===== Recorded data

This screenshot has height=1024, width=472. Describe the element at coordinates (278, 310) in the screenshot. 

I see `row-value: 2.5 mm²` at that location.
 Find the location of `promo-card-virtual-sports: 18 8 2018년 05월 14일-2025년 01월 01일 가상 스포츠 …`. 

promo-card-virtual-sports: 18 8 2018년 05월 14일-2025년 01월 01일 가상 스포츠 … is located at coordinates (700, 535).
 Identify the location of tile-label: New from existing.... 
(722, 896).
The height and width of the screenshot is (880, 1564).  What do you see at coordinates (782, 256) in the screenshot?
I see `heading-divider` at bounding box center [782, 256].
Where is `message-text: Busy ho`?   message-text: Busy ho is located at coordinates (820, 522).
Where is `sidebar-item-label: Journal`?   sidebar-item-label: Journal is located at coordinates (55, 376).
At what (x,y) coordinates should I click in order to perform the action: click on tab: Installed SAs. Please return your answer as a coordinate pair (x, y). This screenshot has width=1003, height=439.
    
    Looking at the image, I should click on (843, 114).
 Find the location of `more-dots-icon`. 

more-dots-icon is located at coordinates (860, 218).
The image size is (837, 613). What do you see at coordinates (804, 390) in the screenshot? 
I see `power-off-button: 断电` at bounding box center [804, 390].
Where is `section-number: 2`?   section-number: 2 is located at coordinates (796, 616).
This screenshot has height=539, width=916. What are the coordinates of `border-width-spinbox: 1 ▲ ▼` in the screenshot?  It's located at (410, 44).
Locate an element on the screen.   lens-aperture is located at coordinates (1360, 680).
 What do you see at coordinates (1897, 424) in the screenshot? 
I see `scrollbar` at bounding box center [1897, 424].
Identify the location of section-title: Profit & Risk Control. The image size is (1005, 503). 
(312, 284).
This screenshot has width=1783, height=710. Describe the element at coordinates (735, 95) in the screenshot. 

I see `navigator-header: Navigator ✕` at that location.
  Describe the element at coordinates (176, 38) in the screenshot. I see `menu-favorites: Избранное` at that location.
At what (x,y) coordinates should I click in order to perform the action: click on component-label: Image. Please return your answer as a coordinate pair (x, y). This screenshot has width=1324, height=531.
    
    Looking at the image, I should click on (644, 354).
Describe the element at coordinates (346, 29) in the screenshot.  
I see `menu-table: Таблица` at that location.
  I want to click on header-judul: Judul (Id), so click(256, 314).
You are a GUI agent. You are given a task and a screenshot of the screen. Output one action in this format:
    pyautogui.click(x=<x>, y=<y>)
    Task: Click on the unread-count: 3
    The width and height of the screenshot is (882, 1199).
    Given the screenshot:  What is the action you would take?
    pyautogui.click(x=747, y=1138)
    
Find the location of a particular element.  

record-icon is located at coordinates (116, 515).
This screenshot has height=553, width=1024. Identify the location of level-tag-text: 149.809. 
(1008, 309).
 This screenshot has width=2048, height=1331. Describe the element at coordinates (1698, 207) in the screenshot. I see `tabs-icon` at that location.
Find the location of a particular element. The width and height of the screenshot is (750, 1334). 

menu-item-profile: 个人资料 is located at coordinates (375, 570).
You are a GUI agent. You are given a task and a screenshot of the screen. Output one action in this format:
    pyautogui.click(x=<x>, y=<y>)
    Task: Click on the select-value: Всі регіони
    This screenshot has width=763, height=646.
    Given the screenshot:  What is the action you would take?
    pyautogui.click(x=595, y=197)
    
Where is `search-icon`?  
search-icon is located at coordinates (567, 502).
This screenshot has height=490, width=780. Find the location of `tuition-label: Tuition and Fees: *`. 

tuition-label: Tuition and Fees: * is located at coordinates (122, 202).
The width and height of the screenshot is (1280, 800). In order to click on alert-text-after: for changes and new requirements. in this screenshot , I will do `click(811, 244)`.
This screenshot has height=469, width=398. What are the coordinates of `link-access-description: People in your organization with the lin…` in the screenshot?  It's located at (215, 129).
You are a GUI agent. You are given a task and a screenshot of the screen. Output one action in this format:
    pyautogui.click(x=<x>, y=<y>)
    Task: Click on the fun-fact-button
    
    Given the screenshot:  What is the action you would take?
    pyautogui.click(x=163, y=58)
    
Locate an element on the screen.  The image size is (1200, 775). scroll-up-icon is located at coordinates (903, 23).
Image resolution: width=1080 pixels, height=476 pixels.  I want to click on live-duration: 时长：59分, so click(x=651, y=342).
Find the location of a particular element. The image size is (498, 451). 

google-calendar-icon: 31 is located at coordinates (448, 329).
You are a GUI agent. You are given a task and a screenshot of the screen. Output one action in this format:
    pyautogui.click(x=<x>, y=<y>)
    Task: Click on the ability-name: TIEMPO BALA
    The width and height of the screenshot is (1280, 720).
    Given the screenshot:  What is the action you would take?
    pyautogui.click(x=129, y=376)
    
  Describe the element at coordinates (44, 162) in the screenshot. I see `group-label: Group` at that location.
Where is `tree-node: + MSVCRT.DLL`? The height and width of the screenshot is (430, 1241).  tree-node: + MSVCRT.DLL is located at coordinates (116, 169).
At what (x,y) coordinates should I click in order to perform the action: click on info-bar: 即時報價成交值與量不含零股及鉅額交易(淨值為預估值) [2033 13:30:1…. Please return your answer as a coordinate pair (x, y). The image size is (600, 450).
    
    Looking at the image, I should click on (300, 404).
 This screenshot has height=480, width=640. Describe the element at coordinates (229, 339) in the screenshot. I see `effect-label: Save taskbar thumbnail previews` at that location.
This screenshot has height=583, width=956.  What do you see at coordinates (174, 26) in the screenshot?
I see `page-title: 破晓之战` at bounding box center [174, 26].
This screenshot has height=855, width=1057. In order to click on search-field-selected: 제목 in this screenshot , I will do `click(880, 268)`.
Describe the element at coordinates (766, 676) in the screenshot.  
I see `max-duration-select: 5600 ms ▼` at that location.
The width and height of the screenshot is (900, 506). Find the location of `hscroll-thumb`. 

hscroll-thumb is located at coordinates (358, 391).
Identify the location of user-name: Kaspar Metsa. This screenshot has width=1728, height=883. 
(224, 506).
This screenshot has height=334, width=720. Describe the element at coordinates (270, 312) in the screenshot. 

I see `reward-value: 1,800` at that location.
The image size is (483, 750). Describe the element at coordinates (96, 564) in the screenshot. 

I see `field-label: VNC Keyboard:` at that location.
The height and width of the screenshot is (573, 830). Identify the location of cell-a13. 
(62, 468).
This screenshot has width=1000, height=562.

==========

■ Directions ■
Rewrite all of the entries above, changing "Find the location of" to "Give the position of" and leaving everything else the same.

■ Exercise answer ■
This screenshot has height=1024, width=472. Describe the element at coordinates (278, 310) in the screenshot. 

I see `row-value: 2.5 mm²` at that location.
 Give the position of `promo-card-virtual-sports: 18 8 2018년 05월 14일-2025년 01월 01일 가상 스포츠 …`. 

promo-card-virtual-sports: 18 8 2018년 05월 14일-2025년 01월 01일 가상 스포츠 … is located at coordinates (700, 535).
 Identify the location of tile-label: New from existing.... 
(722, 896).
The height and width of the screenshot is (880, 1564).  What do you see at coordinates (782, 256) in the screenshot?
I see `heading-divider` at bounding box center [782, 256].
Where is `message-text: Busy ho`?   message-text: Busy ho is located at coordinates (820, 522).
Where is `sidebar-item-label: Journal`?   sidebar-item-label: Journal is located at coordinates (55, 376).
At what (x,y) coordinates should I click in order to perform the action: click on tab: Installed SAs. Please return your answer as a coordinate pair (x, y). This screenshot has width=1003, height=439.
    
    Looking at the image, I should click on (843, 114).
 Give the position of `more-dots-icon`. 

more-dots-icon is located at coordinates (860, 218).
The image size is (837, 613). What do you see at coordinates (804, 390) in the screenshot? 
I see `power-off-button: 断电` at bounding box center [804, 390].
Where is `section-number: 2`?   section-number: 2 is located at coordinates (796, 616).
This screenshot has height=539, width=916. What are the coordinates of `border-width-spinbox: 1 ▲ ▼` in the screenshot?  It's located at (410, 44).
Locate an element on the screen.   lens-aperture is located at coordinates (1360, 680).
 What do you see at coordinates (1897, 424) in the screenshot? 
I see `scrollbar` at bounding box center [1897, 424].
Identify the location of section-title: Profit & Risk Control. The image size is (1005, 503). 
(312, 284).
This screenshot has width=1783, height=710. Describe the element at coordinates (735, 95) in the screenshot. 

I see `navigator-header: Navigator ✕` at that location.
  Describe the element at coordinates (176, 38) in the screenshot. I see `menu-favorites: Избранное` at that location.
At what (x,y) coordinates should I click in order to perform the action: click on component-label: Image. Please return your answer as a coordinate pair (x, y). This screenshot has width=1324, height=531.
    
    Looking at the image, I should click on (644, 354).
Describe the element at coordinates (346, 29) in the screenshot.  
I see `menu-table: Таблица` at that location.
  I want to click on header-judul: Judul (Id), so click(256, 314).
You are a GUI agent. You are given a task and a screenshot of the screen. Output one action in this format:
    pyautogui.click(x=<x>, y=<y>)
    Task: Click on the unread-count: 3
    The width and height of the screenshot is (882, 1199).
    Given the screenshot:  What is the action you would take?
    pyautogui.click(x=747, y=1138)
    
Give the position of a particular element.  

record-icon is located at coordinates (116, 515).
This screenshot has height=553, width=1024. Identify the location of level-tag-text: 149.809. 
(1008, 309).
 This screenshot has width=2048, height=1331. Describe the element at coordinates (1698, 207) in the screenshot. I see `tabs-icon` at that location.
Give the position of a particular element. The width and height of the screenshot is (750, 1334). 

menu-item-profile: 个人资料 is located at coordinates (375, 570).
You are a GUI agent. You are given a task and a screenshot of the screen. Output one action in this format:
    pyautogui.click(x=<x>, y=<y>)
    Task: Click on the select-value: Всі регіони
    This screenshot has width=763, height=646.
    Given the screenshot:  What is the action you would take?
    pyautogui.click(x=595, y=197)
    
Where is `search-icon`?  
search-icon is located at coordinates (567, 502).
This screenshot has height=490, width=780. Give the position of `tuition-label: Tuition and Fees: *`. 

tuition-label: Tuition and Fees: * is located at coordinates (122, 202).
The width and height of the screenshot is (1280, 800). In order to click on alert-text-after: for changes and new requirements. in this screenshot , I will do `click(811, 244)`.
This screenshot has height=469, width=398. What are the coordinates of `link-access-description: People in your organization with the lin…` in the screenshot?  It's located at (215, 129).
You are a GUI agent. You are given a task and a screenshot of the screen. Output one action in this format:
    pyautogui.click(x=<x>, y=<y>)
    Task: Click on the fun-fact-button
    
    Given the screenshot:  What is the action you would take?
    pyautogui.click(x=163, y=58)
    
Locate an element on the screen.  The image size is (1200, 775). scroll-up-icon is located at coordinates (903, 23).
Image resolution: width=1080 pixels, height=476 pixels.  I want to click on live-duration: 时长：59分, so click(x=651, y=342).
Give the position of a particular element. The image size is (498, 451). 

google-calendar-icon: 31 is located at coordinates (448, 329).
You are a GUI agent. You are given a task and a screenshot of the screen. Output one action in this format:
    pyautogui.click(x=<x>, y=<y>)
    Task: Click on the ability-name: TIEMPO BALA
    The width and height of the screenshot is (1280, 720).
    Given the screenshot:  What is the action you would take?
    pyautogui.click(x=129, y=376)
    
  Describe the element at coordinates (44, 162) in the screenshot. I see `group-label: Group` at that location.
Where is `tree-node: + MSVCRT.DLL`? The height and width of the screenshot is (430, 1241).  tree-node: + MSVCRT.DLL is located at coordinates (116, 169).
At what (x,y) coordinates should I click in order to perform the action: click on info-bar: 即時報價成交值與量不含零股及鉅額交易(淨值為預估值) [2033 13:30:1…. Please return your answer as a coordinate pair (x, y). The image size is (600, 450).
    
    Looking at the image, I should click on (300, 404).
 This screenshot has height=480, width=640. Describe the element at coordinates (229, 339) in the screenshot. I see `effect-label: Save taskbar thumbnail previews` at that location.
This screenshot has height=583, width=956.  What do you see at coordinates (174, 26) in the screenshot?
I see `page-title: 破晓之战` at bounding box center [174, 26].
This screenshot has height=855, width=1057. In order to click on search-field-selected: 제목 in this screenshot , I will do `click(880, 268)`.
Describe the element at coordinates (766, 676) in the screenshot.  
I see `max-duration-select: 5600 ms ▼` at that location.
The width and height of the screenshot is (900, 506). Give the position of `hscroll-thumb`. 

hscroll-thumb is located at coordinates (358, 391).
Identify the location of user-name: Kaspar Metsa. This screenshot has width=1728, height=883. 
(224, 506).
This screenshot has height=334, width=720. Describe the element at coordinates (270, 312) in the screenshot. 

I see `reward-value: 1,800` at that location.
The image size is (483, 750). Describe the element at coordinates (96, 564) in the screenshot. 

I see `field-label: VNC Keyboard:` at that location.
The height and width of the screenshot is (573, 830). Identify the location of cell-a13. 
(62, 468).
This screenshot has width=1000, height=562.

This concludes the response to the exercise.